= Operation Zahnarzt =

Unsuccessful German counter-offensive on the western front

Operation Zahnarzt (literally "Operation Dentist") was a plan by the Germans to eliminate Lieutenant General George S. Patton's Third Army during World War II.

By 21 December 1944, the German momentum during the Battle of the Bulge had begun to dissipate. The intent of Operation Nordwind, launched on 31 December, had been to punch through the lines of the Seventh United States Army and the French First Army (which had extended their lines and assumed a defensive posture to cover the departure of forces from the Third Army to the north to counterattack the German offensive) and capture Strasbourg. Operation Zahnarzt was to immediately follow Nordwind, which likewise had stalled against fierce Allied resistance.

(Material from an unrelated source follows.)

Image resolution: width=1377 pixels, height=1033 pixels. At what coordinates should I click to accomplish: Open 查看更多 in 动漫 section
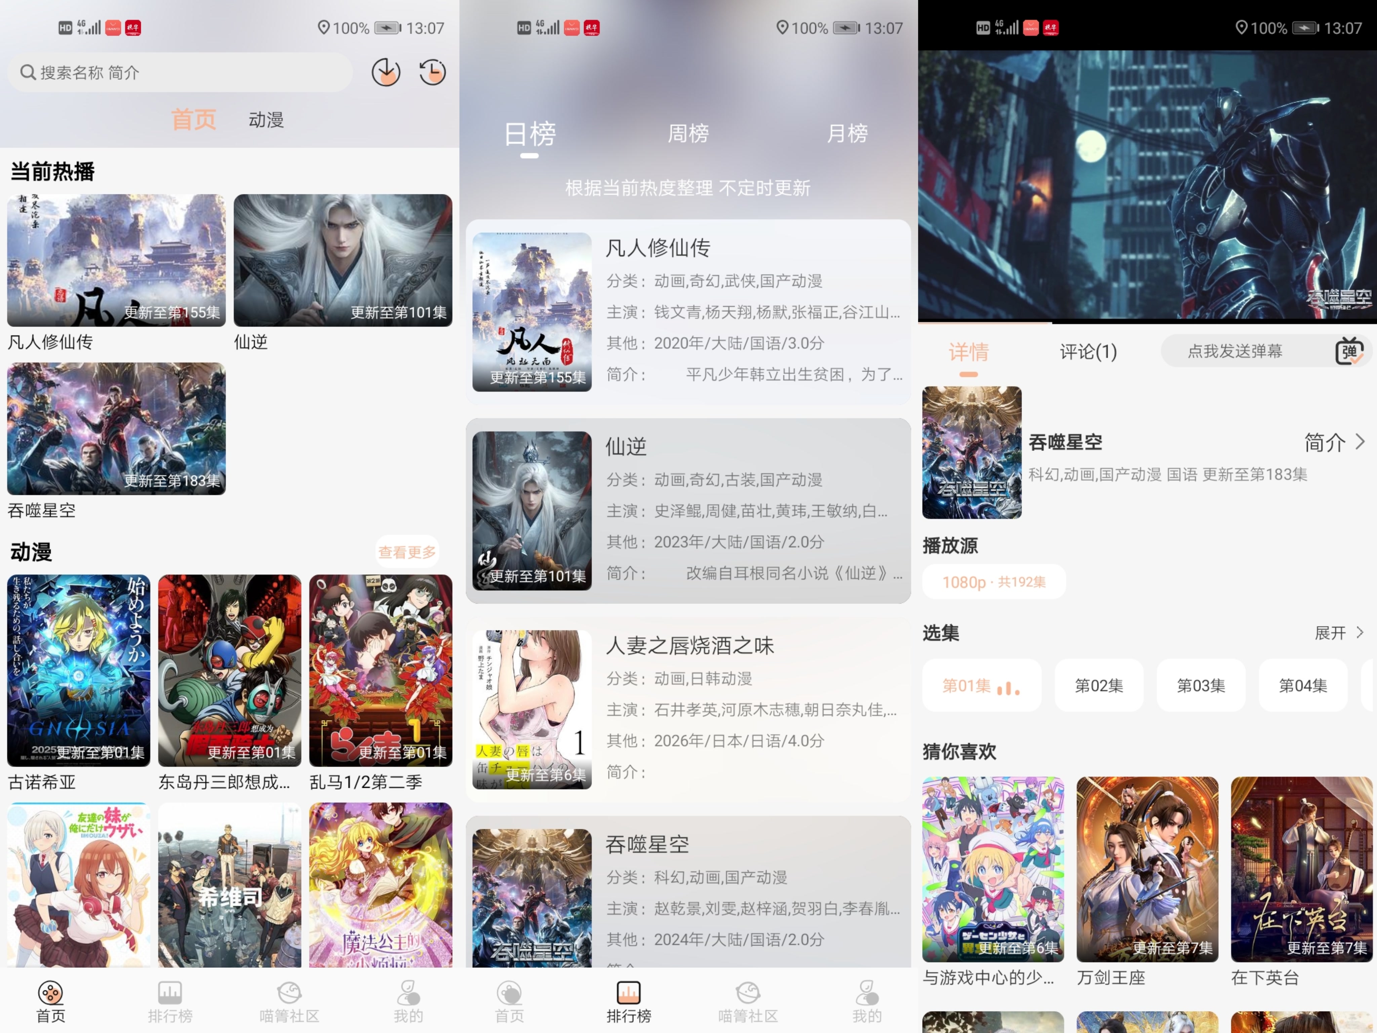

The intention of Operation Zahnarzt was to create a pincer movement that would encircle and destroy the Third Army. Preliminary and small-scale attacks began shortly before and during Operation Nordwind. In the days that followed, the Germans saw their small advances continually eroded by repeated counterattacks from Major General Robert L. Spragins’ US 44th Infantry Division, Major General Withers A. Burress’s US 100th Infantry Division, and Major General Louis E. Hibbs’ US 63rd Infantry Division. They were supported by the French 2nd Armored Division. Allied artillery and air attacks (when the weather broke), together with the harshness of the weather, also diminished the momentum of the Germans by cutting off their already-thin supply lines. Thus, the Germans were forced to call off the operation on January 4. Zahnarzt was one of the last planned major offensives by the Germans during the war.